Rewrite the records as a JSON list of strings, one string per line, starting with the line containing "Click the page" and going on through the line containing "Looking at the screenshot, I should coord(1270,164).". Leave out blank lines.

________________________________________

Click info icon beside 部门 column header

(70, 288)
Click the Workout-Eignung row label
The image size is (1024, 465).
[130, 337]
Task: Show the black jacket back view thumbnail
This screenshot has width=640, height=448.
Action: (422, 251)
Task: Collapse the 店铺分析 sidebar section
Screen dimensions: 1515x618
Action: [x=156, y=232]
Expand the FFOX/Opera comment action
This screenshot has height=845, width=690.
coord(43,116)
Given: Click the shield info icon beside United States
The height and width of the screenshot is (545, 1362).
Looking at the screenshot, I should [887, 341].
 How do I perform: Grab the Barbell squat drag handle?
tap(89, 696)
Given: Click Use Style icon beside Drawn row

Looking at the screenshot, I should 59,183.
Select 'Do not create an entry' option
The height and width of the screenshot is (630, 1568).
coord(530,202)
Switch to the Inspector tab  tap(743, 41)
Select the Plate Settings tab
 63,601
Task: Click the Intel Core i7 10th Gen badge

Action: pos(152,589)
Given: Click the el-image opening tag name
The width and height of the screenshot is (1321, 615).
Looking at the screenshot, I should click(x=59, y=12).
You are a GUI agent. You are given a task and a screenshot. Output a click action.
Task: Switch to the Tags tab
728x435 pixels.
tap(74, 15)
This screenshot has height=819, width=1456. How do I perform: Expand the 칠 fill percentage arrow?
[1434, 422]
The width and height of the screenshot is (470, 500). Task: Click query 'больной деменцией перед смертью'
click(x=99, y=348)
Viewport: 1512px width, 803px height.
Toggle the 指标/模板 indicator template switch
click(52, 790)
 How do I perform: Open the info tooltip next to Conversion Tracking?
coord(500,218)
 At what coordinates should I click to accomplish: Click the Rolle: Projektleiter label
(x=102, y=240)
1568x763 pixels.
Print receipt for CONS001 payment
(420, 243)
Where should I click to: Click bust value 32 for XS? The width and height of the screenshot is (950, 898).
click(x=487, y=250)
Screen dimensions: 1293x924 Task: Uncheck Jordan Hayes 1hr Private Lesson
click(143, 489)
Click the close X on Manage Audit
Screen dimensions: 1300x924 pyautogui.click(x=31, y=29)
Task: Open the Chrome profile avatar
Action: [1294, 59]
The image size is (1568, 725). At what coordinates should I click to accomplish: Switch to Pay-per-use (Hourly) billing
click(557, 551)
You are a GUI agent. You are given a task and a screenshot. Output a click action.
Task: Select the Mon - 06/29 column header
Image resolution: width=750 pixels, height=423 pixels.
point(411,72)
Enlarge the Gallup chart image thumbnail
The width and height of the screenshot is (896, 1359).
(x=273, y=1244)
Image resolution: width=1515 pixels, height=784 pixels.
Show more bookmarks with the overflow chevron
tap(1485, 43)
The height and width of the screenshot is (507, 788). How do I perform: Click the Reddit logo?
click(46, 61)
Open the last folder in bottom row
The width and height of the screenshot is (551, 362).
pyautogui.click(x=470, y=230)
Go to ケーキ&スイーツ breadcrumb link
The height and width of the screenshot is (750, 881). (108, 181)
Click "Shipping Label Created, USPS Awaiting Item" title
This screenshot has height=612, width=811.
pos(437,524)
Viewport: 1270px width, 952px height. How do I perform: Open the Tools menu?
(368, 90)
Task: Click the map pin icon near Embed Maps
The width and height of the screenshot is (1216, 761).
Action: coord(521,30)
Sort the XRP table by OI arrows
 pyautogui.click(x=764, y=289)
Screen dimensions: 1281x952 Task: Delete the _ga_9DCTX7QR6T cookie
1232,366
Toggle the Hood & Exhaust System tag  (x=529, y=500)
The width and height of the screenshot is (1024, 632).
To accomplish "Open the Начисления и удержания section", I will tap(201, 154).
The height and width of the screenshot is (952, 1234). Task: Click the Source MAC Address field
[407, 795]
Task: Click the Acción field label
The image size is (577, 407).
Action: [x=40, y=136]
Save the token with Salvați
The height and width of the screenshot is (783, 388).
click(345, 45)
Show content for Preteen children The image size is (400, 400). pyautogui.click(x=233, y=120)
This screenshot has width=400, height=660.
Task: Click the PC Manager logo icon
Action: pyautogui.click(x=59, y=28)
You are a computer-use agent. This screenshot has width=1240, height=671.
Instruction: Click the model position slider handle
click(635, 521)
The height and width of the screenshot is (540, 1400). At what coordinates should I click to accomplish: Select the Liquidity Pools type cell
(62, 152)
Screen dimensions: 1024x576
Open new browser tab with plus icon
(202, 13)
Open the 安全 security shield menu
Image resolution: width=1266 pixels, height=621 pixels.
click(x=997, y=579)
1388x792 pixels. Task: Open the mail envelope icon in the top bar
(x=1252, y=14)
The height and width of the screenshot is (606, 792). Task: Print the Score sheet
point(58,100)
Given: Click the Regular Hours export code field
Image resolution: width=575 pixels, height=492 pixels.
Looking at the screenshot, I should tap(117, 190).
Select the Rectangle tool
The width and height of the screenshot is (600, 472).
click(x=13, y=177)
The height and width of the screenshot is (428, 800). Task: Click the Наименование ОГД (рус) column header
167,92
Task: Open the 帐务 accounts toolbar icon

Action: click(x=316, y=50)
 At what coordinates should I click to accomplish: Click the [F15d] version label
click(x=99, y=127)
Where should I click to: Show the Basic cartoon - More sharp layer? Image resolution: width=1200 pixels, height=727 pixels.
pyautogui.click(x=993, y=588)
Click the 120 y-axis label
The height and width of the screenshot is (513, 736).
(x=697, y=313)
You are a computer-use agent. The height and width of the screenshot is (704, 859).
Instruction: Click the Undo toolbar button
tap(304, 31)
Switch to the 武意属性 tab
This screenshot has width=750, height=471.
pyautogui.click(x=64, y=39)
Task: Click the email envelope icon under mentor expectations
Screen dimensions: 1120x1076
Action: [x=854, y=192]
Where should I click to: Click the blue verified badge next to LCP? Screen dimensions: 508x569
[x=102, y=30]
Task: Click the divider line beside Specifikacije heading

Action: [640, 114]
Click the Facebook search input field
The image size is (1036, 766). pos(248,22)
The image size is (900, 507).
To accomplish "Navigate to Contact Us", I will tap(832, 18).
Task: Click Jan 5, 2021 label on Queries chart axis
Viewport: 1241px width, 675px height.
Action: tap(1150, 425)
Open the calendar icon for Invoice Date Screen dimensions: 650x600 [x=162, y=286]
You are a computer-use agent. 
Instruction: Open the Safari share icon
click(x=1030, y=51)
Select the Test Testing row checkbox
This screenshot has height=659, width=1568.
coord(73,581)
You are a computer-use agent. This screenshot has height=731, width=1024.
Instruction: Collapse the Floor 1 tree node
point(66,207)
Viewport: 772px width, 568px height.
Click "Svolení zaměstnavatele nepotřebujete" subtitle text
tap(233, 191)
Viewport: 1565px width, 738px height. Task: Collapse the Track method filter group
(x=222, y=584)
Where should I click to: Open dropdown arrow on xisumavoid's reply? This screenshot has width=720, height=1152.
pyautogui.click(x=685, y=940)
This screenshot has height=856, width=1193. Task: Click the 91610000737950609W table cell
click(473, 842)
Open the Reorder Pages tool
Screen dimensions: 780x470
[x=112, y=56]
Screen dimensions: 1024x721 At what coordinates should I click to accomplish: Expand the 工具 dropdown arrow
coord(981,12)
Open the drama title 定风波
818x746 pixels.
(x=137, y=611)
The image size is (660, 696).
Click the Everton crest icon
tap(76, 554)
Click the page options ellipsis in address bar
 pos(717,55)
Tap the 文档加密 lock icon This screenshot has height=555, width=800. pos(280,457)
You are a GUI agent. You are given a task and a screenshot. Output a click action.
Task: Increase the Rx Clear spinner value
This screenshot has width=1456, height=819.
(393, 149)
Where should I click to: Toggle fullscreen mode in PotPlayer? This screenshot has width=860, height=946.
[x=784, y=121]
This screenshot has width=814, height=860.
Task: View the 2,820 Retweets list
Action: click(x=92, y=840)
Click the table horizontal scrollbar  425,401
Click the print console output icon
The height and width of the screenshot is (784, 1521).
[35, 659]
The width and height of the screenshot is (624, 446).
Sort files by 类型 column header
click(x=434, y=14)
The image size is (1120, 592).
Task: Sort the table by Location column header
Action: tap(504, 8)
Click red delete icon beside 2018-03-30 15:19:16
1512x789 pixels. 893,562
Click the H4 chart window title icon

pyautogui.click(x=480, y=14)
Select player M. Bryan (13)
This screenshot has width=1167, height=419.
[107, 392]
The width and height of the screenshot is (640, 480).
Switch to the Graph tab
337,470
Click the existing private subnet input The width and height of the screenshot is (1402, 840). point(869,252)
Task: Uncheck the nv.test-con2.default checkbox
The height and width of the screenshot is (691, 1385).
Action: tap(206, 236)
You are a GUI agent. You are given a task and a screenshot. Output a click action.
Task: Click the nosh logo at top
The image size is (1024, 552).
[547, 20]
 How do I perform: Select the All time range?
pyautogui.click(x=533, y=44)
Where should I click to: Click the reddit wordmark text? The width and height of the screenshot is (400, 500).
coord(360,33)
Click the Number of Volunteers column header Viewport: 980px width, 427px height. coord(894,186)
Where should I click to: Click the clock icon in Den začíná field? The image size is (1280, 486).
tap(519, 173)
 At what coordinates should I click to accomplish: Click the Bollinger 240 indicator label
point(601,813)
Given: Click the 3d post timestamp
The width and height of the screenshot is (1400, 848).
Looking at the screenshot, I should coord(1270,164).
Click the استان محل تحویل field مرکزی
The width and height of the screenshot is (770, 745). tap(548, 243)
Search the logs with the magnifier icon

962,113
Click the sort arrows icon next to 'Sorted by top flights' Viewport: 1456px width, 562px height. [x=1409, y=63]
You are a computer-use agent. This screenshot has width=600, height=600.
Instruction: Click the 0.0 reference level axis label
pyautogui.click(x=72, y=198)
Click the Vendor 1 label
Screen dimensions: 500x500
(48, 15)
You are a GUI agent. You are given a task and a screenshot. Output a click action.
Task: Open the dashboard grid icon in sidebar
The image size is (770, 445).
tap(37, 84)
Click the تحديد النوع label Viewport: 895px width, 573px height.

________________________________________

◆ Exercise response:
[
  "Click the page options ellipsis in address bar",
  " pos(717,55)",
  "Tap the 文档加密 lock icon This screenshot has height=555, width=800. pos(280,457)",
  "You are a GUI agent. You are given a task and a screenshot. Output a click action.",
  "Task: Increase the Rx Clear spinner value",
  "This screenshot has width=1456, height=819.",
  "(393, 149)",
  "Where should I click to: Toggle fullscreen mode in PotPlayer? This screenshot has width=860, height=946.",
  "[x=784, y=121]",
  "This screenshot has width=814, height=860.",
  "Task: View the 2,820 Retweets list",
  "Action: click(x=92, y=840)",
  "Click the table horizontal scrollbar  425,401",
  "Click the print console output icon",
  "The height and width of the screenshot is (784, 1521).",
  "[35, 659]",
  "The width and height of the screenshot is (624, 446).",
  "Sort files by 类型 column header",
  "click(x=434, y=14)",
  "The image size is (1120, 592).",
  "Task: Sort the table by Location column header",
  "Action: tap(504, 8)",
  "Click red delete icon beside 2018-03-30 15:19:16",
  "1512x789 pixels. 893,562",
  "Click the H4 chart window title icon",
  "pyautogui.click(x=480, y=14)",
  "Select player M. Bryan (13)",
  "This screenshot has width=1167, height=419.",
  "[107, 392]",
  "The width and height of the screenshot is (640, 480).",
  "Switch to the Graph tab",
  "337,470",
  "Click the existing private subnet input The width and height of the screenshot is (1402, 840). point(869,252)",
  "Task: Uncheck the nv.test-con2.default checkbox",
  "The height and width of the screenshot is (691, 1385).",
  "Action: tap(206, 236)",
  "You are a GUI agent. You are given a task and a screenshot. Output a click action.",
  "Task: Click the nosh logo at top",
  "The image size is (1024, 552).",
  "[547, 20]",
  " How do I perform: Select the All time range?",
  "pyautogui.click(x=533, y=44)",
  "Where should I click to: Click the reddit wordmark text? The width and height of the screenshot is (400, 500).",
  "coord(360,33)",
  "Click the Number of Volunteers column header Viewport: 980px width, 427px height. coord(894,186)",
  "Where should I click to: Click the clock icon in Den začíná field? The image size is (1280, 486).",
  "tap(519, 173)",
  " At what coordinates should I click to accomplish: Click the Bollinger 240 indicator label",
  "point(601,813)",
  "Given: Click the 3d post timestamp",
  "The width and height of the screenshot is (1400, 848).",
  "Looking at the screenshot, I should coord(1270,164)."
]